Signalons encore deux contributions qui jettent une lumière originale sur la façon dont la Guerre d’indépendance a été ressentie dans le monde des beaux-arts de l’époque (Mayté Garcia : « Les artistes européens face à la guerre d’indépendance : le rôle de Delacroix ») et sur la façon de faire participer les enfants à travers les jeux au soulèvement des Grecs (Ulrich Schädler sur les jeux).

Et, pour qui s’intéresse à la genèse de l’exposition, à ceux qui l’ont conçue, à ceux qui l’on rendue possible et à ceux qui l’ont réalisée, le catalogue offre en filigrane les éléments de lecture dans une appendice, qui fait figure de quatrième partie. Ainsi, la Fondation Hardt, en affirmant son précieux « néo-philhellénisme » (voir pp. 173 et 179), s’est substituée aux instances dirigeantes du Musée en obtenant que Genève et la Grèce · Une amitié au service de l’indépendance soit mise au programme 2021 de celui-ci. Cela explique le souci du directeur de la Fondation de consacrer une quatrième partie du volume « aux liens d’amitié » unissant la Grèce et la Suisse (et Genève), qui fait la part belle à l’École suisse d’archéologie, dont il demeure encore un des « incontournables », après en avoir été longtemps le directeur. On y voit même les stagiaires de l’Ecole apprenant à conjuguer le verbe « creuser » sous la houlette d’une maîtresse de grec moderne ! Sans oublier un coup de chapeau au Musée du Philhellénisme d’Athènes, qui vient d’ouvrir ses portes cet été, en s’affirmant d’emblée comme l’arbitre du néo-philhellénisme, avec son « Prix du philhellénisme Lord Byron », décerné pour 2021 à Jack Lang, John Kerry et à Charles Pictet, le banquier et mécène genevois.
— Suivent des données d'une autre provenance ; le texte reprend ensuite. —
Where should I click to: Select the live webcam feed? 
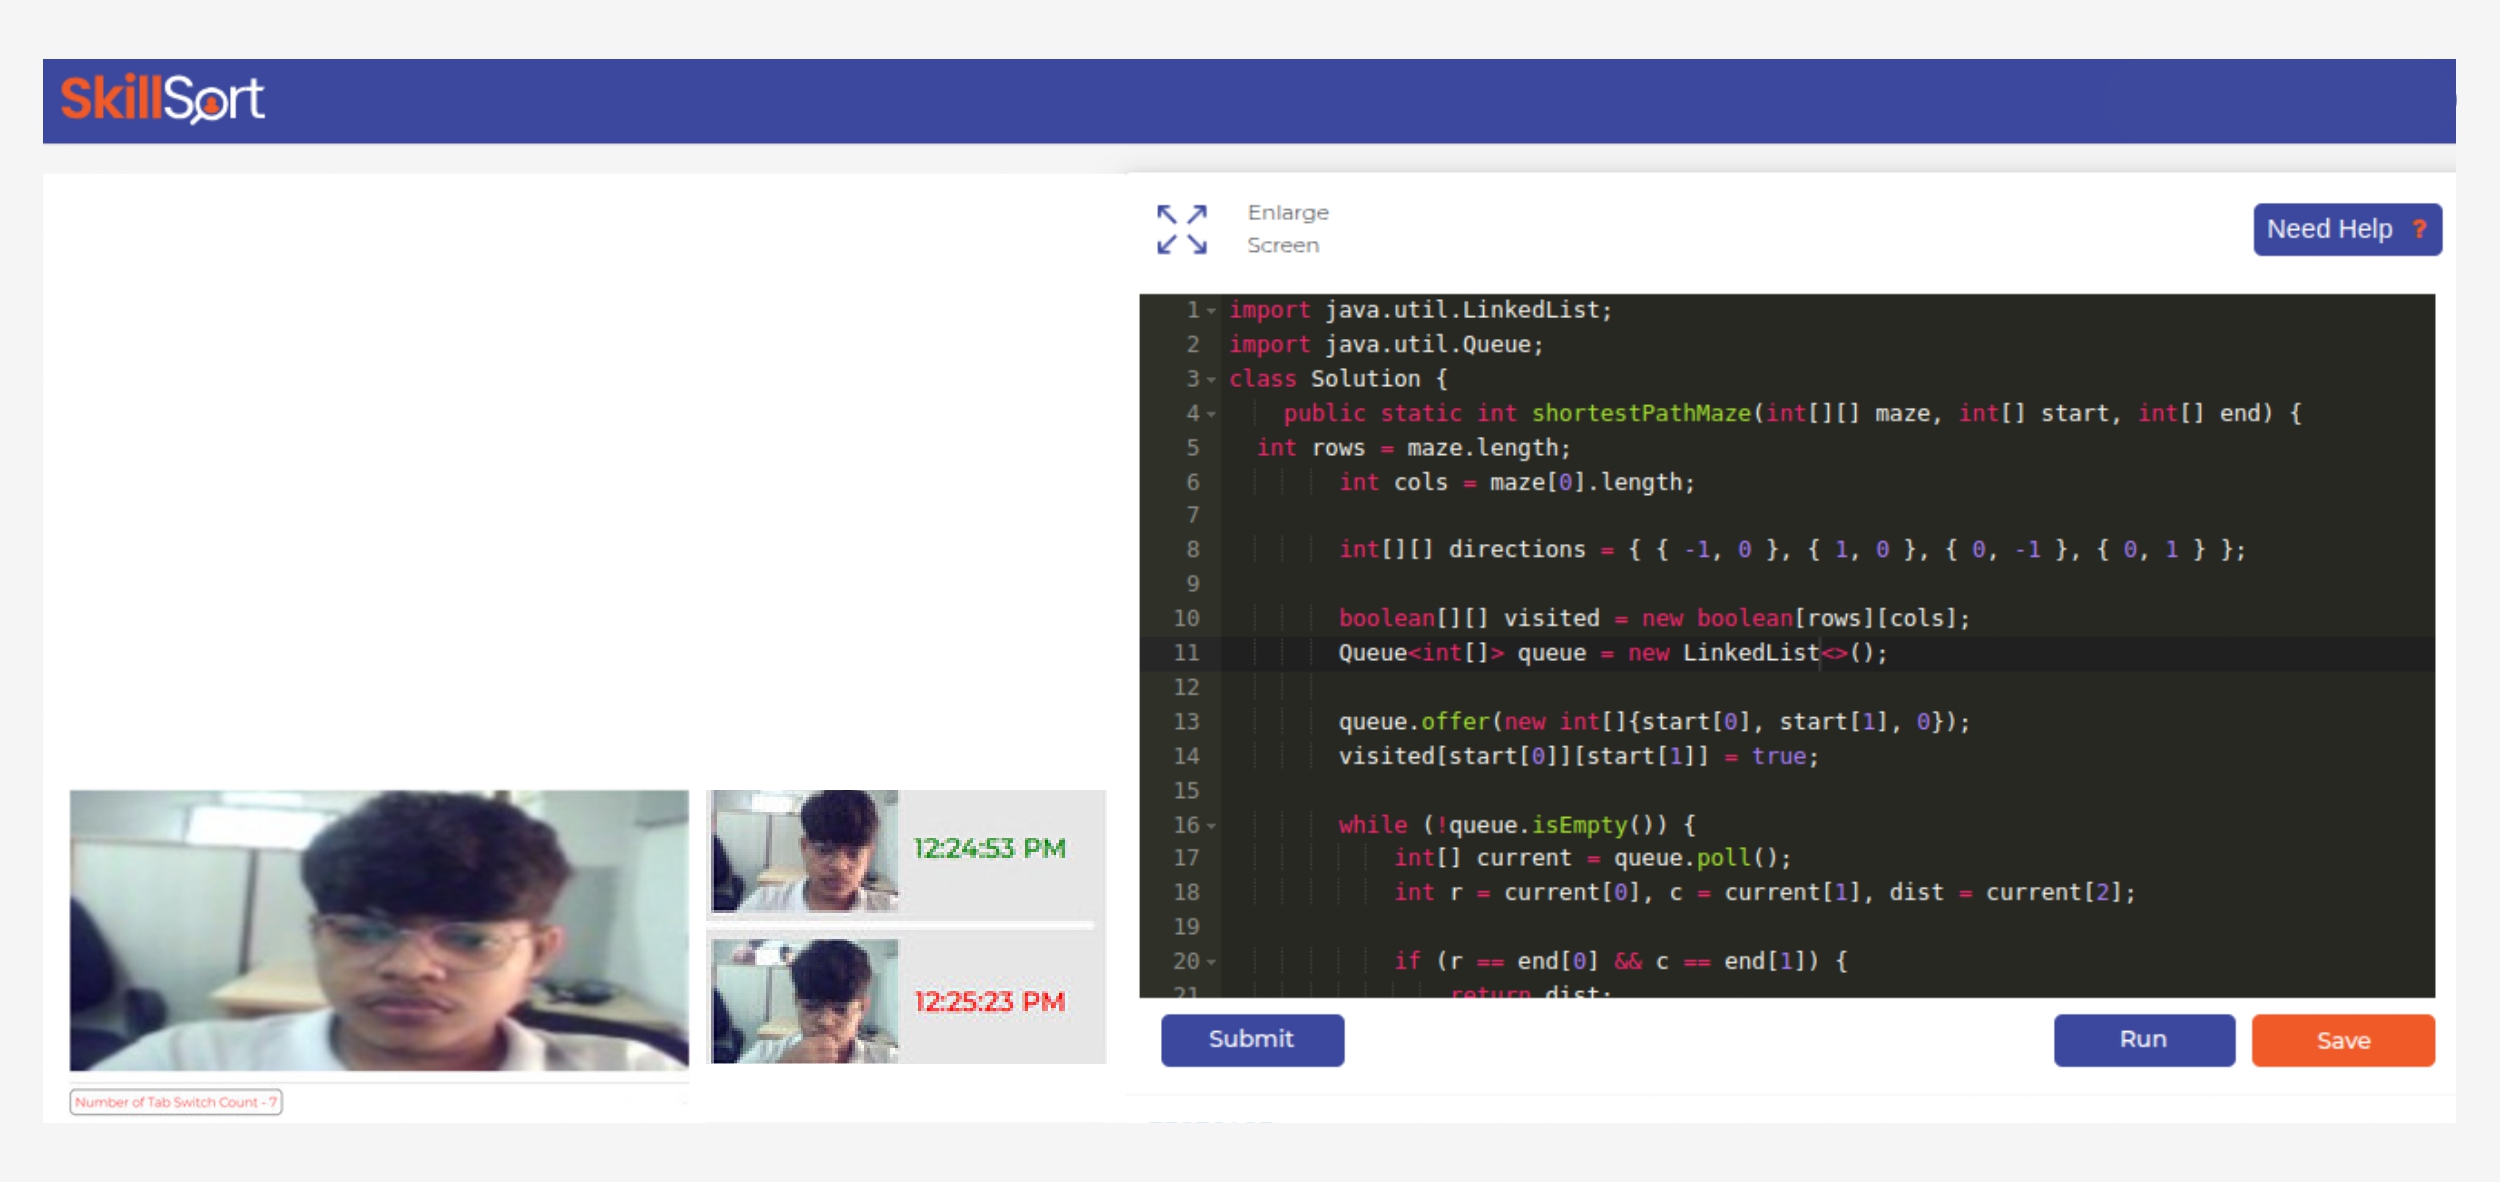(x=378, y=930)
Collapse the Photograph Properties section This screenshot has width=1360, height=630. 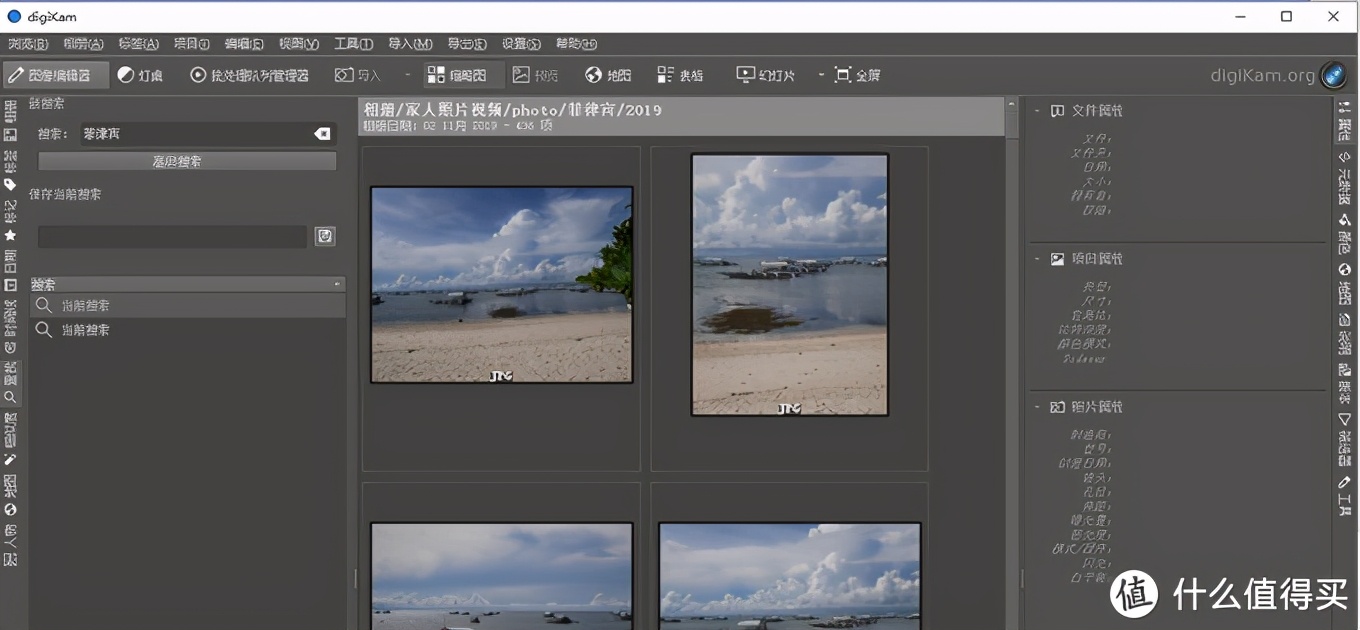tap(1037, 407)
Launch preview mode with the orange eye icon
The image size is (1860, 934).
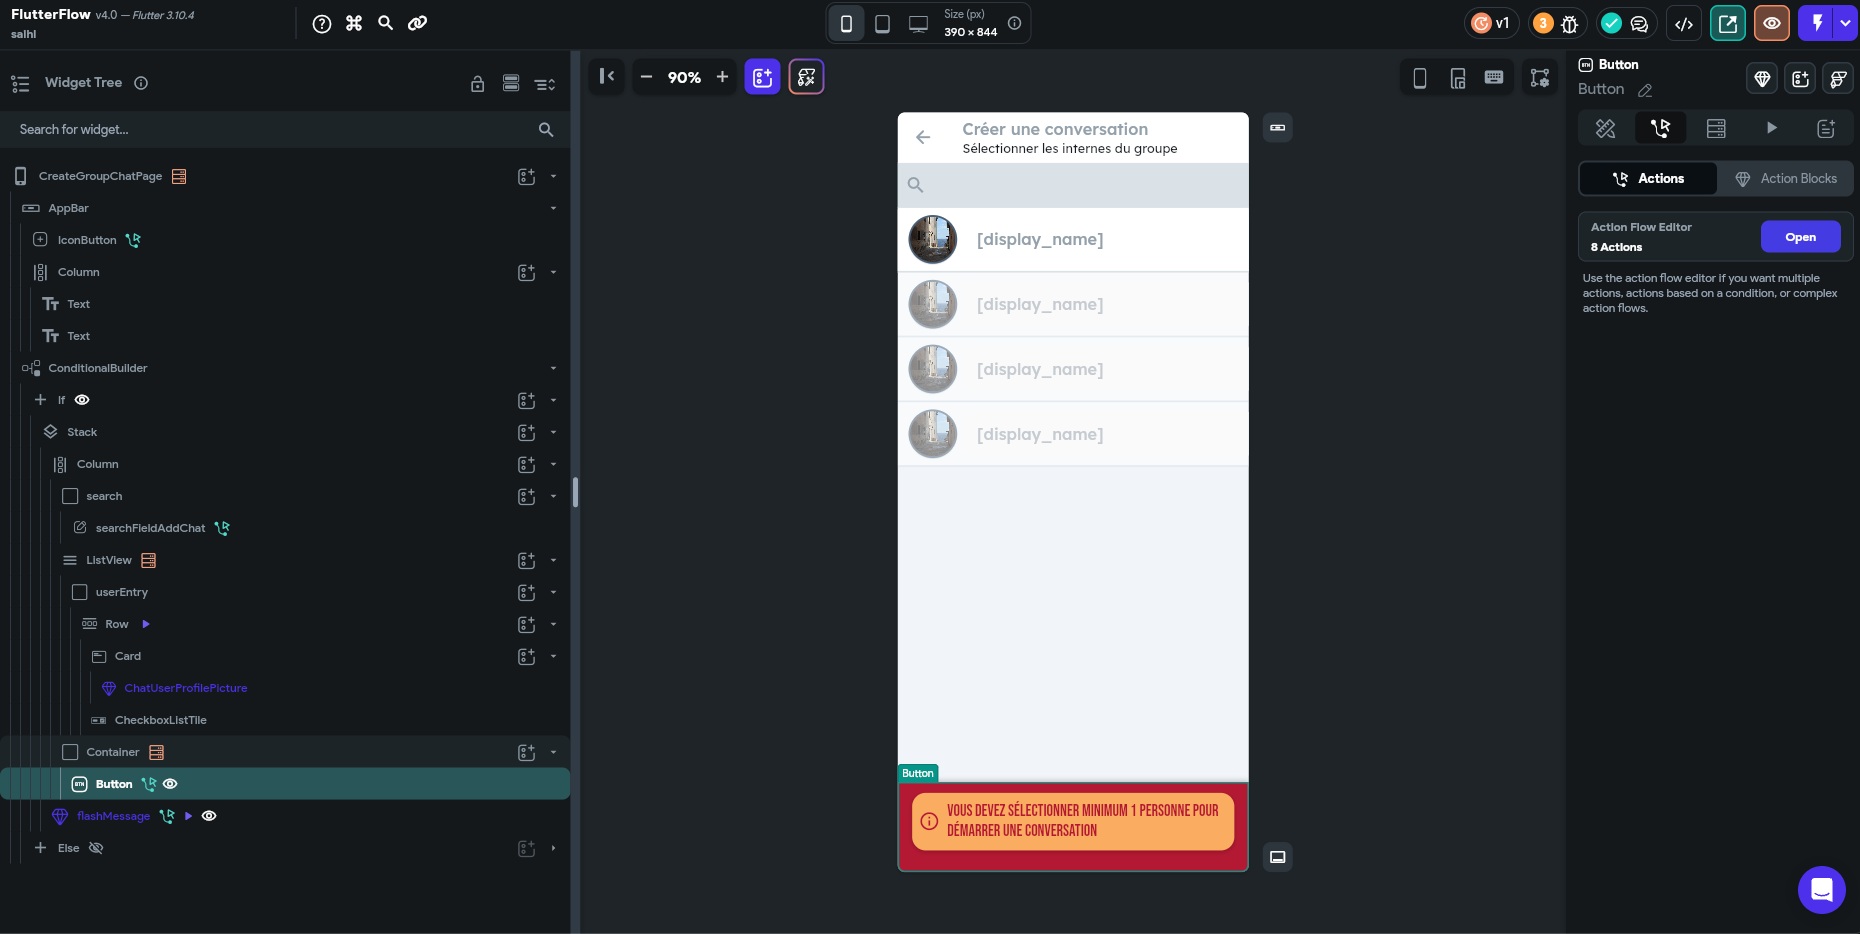(x=1771, y=23)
On pourra regretter que la restauration de la chapelle aniconique de Hagia-Kyriaki à Naxos – d’une immense importance pour l’histoire de la religion et de l’art à Byzance –, qui reçut pourtant le prix Europa Nostra 2018, pour laquelle la contribution d’une association lausanno-genevoise fut déterminante, et qui représente à ce jour la seule collaboration gréco-suisse dans le domaine du byzantin, ne soit pas mentionnée ; c’est la loi du genre…

Cette publication se signale encore par une longue série de messages officiels, qui sert de hors-d’œuvre. Il manque seulement le mot du directeur du Musée, en rupture avec une tradition solidement établie…

L’exposition, de dimensions moyennes, bénéficie d’une mise en œuvre empreinte d’austérité. Elle aurait mérité quelques investissements supplémentaires sans pécher par excès de luxe. Lors du vernissage, elle a été honorée de la présence de Lina Mendoni. Le ministre de la culture de Grèce ne s’est pas trompée sur son importance, sur l’importance de rappeler les liens privilégiés qui ont lié Genève et la Grèce à une heure décisive de leur histoire.

Des objets et des documents d’une puissance évocatrice exceptionnelle ne manqueront pas d’émouvoir le visiteur, de le transporter du coup deux cents ans en arrière. Nous songeons notamment au document marquant la reconnaissance de la neutralité permanente de la Suisse, signé, entre autres, par le comte Capodistrias. Ou l’acte de naturalisation de Capodistrias en tant que bourgeois de Genève, pour lui et ses descendants, avec le coffret en or dans lequel il lui fut offert, ont quitté le Musée Capodistrias de Corfou et le coffre-fort dans lequel ils sont conservés. Et bien d’autres encore, point n’est besoin d’allonger une liste, ces trois pièces justifient à elles seules la visite.